I have quite few NAT rules and firewall rules, but no mangles.
From time to time few packets miss NAT rule and go to input chain. For example I have dst-nat rule for web server:
Most of the packets to externap_ip:80 are NATed to internal_ip:80, but I have quite a few packets catched by deny all rule in INPUT chain which should be matched by that NAT rule:
input: in:InetGB out:(none), srv-mac: xx:xx:xx:xx:xx, proto TCP (ACK), some_address:some_port → external_ip:80, len 52
in proto part of log is TCP(ACK), TCP(ACK, RST) TCP (ACK, FIN) or TCP(SYN).
I currently have rOS 5.0rc8, but I have this exactly issue for at least year (for sure same problem was on rOS 4.xx).

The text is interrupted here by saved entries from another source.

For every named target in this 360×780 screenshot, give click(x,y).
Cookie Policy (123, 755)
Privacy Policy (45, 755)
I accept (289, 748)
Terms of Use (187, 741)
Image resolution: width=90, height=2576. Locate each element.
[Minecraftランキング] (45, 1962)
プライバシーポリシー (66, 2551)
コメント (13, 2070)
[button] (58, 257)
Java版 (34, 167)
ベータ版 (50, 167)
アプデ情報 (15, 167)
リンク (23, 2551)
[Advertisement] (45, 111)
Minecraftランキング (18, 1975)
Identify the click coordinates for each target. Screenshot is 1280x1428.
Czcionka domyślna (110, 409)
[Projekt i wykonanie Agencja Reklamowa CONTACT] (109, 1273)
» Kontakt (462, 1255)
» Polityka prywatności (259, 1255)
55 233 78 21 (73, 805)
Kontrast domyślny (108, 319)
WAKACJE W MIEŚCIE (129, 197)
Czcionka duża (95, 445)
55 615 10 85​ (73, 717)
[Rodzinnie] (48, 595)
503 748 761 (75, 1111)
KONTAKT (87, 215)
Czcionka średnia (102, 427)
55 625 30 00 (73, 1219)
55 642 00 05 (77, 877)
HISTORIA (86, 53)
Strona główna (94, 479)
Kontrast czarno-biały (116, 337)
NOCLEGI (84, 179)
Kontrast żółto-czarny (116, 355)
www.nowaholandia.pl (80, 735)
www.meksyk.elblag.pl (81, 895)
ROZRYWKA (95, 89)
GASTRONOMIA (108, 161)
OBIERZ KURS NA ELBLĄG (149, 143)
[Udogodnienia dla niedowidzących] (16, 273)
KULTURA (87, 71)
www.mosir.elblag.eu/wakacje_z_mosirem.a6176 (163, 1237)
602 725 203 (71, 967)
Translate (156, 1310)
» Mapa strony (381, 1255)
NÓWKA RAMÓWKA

I’m not sure, that all that blocked packets are invalid. From time to time web pages from web server behing mikrotik are not loaded completely. There errors corelates with packets in input firewall log.
If connection tracking does not have a record of connection then packet is considered invalid. If after connection is clodes router receives ack/fin, ack/rst packets then of course they will be dropped.
I got that. But I dont understand why connection tracking miss some valid packets. I have multiple servers with multiple applications behind mikrotik and all of them loose connection from time to time. There are web servers, which fail to send page to client sometimes, there are FTP server which close connection randomly …
Problem seems to be resolved. Behind mikrotik firewall is cisco firewall. Problem was probably caused by ISN (TCP sequence number randomization) and SACK (selective acknowlegdement) on cisco firewall respective on both devices. When cisco admin issued norandomseq command on my IP address problem went away.